Fast & Fearful

Australia’s current affairs program 4 Corners ran a story this week on Internet hackers which has backfired.

4 Corners reporter Andrew Fowler contends in the report that cybercrime is one rise, and may explode when Australia’s long-delayed National Broadband Network (NBN) launches sometime before December 21, 2012 or Skynet takes over the world’s computer networks. Fowler’s report is a mix of commentaries from victims of denial-of-service attacks and identity fraud; ethical hackers who are employed by companies to test their information systems security; vendors who provide virus protection software; and a jount investigation by the Australian Federal Police (AFP) and Victorian Police into a warez site for hackers.

Detective Superintendent Brian Hay of Queensland Police’s Fraud and Corporate Crime Squad sums up the report’s mood: “I expect to see at some stage in the future there will be a real debate on the future of the internet, should we turn it off?”

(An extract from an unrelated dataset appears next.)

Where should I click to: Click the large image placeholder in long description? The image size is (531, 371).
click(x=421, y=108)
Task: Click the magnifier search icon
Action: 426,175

Over four years ago I looked at this area, as part of a research team on internet futures see the report‘s section ‘Chaos Rules’. The experts the tean interviewed had sometimes expressed similar thoughts to Hay. Despite the mention of NBN this was the same kind of report which could have been filmed in 2004 or 1999, as PBS Frontline did in 2003 in its Cyber War! report. The journalistic genre extends to the choice of edits, music and images to portray the vulnerability of the technologies.

Several other things struck me about Fowler’s 4 Corners report. Many of the sources had an interest in raising the threat levels of identity theft and denial-of-service attacks. The program’s case studies raised other potential sources — banks, customer service teams in financial intermediaries, and telecommunications infrastructure providers — which Fowler did not pursue. High-profile experts who might have a more informed and critical viewpoint, such as hacker Kevin Mitnick and security maven Bruce Schneier, were missing. Perhaps Fowler’s researchers did not have the leads or production budget. For me, the result was that whilst Fowler raised important issues about internet security, he also went for the low-hanging fruit and with a cliched editorial format.

Hackers retaliated and broke into AFP computers only 24 hours after Fowler’s report screened. The incident raises some further questions. Under what conditions is the short-term ‘publicity dividend’ of police cooperation in a journalist story worth the risk of a retaliatory tit-for-tat attack? To prevent unauthorised and external access, will police intelligence on the investigation (continue to) be kept on a secure computer with no online or network connections? Should a police team maintain a low-key, covert presence to monitor underground hacking sites, or instead alert site members as a deterrent? And, given this latest development, will Fowler’s team file a follow-up report?